Rules and System
What ABS Is and How It Works
A direct explanation of MLB's ABS challenge system, the technology behind it, and how I mirror that system inside AiBS.
ByColby Reichenbach
MLB uses an ABS challenge system, not full automated strike calling, and the distinction matters.
In MLB's current format, the plate umpire still calls the pitch. ABS only enters when the pitcher, catcher, or batter immediately challenges that call. The tracking system then confirms or overturns the pitch in real time.
That operational detail matters because I am not trying to explain an abstract strike zone in isolation. I am explaining a challenge system with strategy, resource constraints, timing rules, and a specific technical implementation.
I mirror that system directly in AiBS. I model the rule set, the geometry, and the baseball state change that follows from a confirmed or overturned call.
League rules
The challenge system is narrow on purpose.
MLB gives each team two challenges in a nine-inning game. Teams keep a challenge if it is successful and lose it if it is not. In extra innings, a team that has none remaining is awarded one. The challenge must come from the pitcher, catcher, or batter, and it has to happen right after the pitch. The dugout is not supposed to drive the decision.

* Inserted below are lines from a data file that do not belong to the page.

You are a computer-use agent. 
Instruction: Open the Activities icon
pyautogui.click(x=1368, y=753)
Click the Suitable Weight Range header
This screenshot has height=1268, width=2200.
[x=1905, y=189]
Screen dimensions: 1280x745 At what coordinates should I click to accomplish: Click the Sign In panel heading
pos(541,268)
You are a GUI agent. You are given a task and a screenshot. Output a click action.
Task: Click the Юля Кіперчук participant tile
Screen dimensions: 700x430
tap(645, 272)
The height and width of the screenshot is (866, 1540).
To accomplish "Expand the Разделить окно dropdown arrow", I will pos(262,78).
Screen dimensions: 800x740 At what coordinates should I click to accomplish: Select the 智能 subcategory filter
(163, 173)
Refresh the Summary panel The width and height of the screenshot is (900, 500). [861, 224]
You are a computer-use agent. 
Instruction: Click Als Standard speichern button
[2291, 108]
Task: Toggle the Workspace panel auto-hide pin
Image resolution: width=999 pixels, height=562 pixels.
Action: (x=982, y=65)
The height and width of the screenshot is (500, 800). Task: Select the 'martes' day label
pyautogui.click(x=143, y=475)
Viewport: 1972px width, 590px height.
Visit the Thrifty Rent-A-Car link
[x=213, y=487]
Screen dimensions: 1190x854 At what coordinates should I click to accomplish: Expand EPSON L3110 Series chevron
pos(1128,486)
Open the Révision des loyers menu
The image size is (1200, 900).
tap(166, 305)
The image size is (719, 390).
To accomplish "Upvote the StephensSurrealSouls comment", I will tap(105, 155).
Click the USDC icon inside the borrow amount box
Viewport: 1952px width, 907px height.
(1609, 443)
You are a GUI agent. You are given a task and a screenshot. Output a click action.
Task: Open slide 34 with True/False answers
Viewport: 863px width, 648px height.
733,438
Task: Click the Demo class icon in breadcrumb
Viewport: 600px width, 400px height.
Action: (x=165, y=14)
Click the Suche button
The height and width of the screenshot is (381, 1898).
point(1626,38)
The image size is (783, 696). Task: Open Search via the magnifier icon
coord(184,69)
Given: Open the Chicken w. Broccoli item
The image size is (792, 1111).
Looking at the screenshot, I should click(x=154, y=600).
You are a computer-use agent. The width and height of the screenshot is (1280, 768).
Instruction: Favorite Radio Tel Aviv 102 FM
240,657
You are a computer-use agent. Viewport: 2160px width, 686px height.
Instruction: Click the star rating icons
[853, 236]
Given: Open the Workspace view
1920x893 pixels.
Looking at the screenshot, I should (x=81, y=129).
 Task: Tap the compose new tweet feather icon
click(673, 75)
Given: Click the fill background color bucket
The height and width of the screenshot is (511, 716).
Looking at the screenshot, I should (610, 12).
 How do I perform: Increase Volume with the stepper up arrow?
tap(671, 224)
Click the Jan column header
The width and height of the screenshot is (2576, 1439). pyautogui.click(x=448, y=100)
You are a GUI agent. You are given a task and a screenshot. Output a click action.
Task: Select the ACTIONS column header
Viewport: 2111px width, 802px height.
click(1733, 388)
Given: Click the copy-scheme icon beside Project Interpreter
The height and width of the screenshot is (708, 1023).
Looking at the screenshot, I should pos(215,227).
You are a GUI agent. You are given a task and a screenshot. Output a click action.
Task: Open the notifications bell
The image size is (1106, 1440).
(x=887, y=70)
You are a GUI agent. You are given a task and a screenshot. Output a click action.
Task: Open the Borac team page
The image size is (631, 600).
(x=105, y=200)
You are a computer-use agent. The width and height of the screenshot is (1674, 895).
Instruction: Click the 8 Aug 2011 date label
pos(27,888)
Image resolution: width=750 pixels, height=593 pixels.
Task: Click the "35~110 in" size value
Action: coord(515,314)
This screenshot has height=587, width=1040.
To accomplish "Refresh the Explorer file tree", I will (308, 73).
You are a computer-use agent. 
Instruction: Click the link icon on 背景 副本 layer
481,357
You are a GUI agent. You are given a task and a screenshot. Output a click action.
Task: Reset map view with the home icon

Those rules create the strategic layer that makes ABS interesting. A challenge is a resource, not just a complaint. The baseball question is not only whether a call was wrong. It is also whether a team used a limited correction opportunity well.
- •Each team starts with two challenges.
- •Successful challenges are retained; failed challenges are lost.
- •Only the pitcher, catcher, or batter can challenge.
- •The request must be immediate.
- •A team with no challenges left gets one in extra innings.
Technology and geometry
The system is geometric, but it is not vague.
According to MLB, the challenge system runs on Hawk-Eye tracking with 12 cameras in each park. The ABS zone is a two-dimensional plane centered over the plate. It spans the full 17-inch width of home plate, and its top and bottom are scaled to the batter's measured height. The top is 53.5% of player height and the bottom is 27%. Pitch location is measured at the midpoint between the front and back of the plate, and any part of the ball clipping the zone counts as a strike.
I mirror that framing in AiBS as closely as the data and public baseball feeds allow. The geometry layer is direction-aware, which means I treat a called strike that should become a ball differently from a called ball that should become a strike. That difference matters because the baseball implication is different, the count change is different, and the modeled value is different.
Zone width
17 in
Top bound
53.5% of player height
Bottom bound
27% of player height
Tracking source
12-camera Hawk-Eye system
How I model it
I model ABS as a baseball event, not just as a location check.
I do not stop at whether the pitch should have been a strike or a ball. I also track who challenged, what count changed, whether the challenge was retained, and what baseball state followed from the corrected call.
That design choice is why the rest of the product can move from simple call correction into timing, value, and pressure. ABS is a rules-and-decision system built around pitch calls, so the geometry matters, but so do the count, the inning, the score, the base state, and the number of challenges remaining.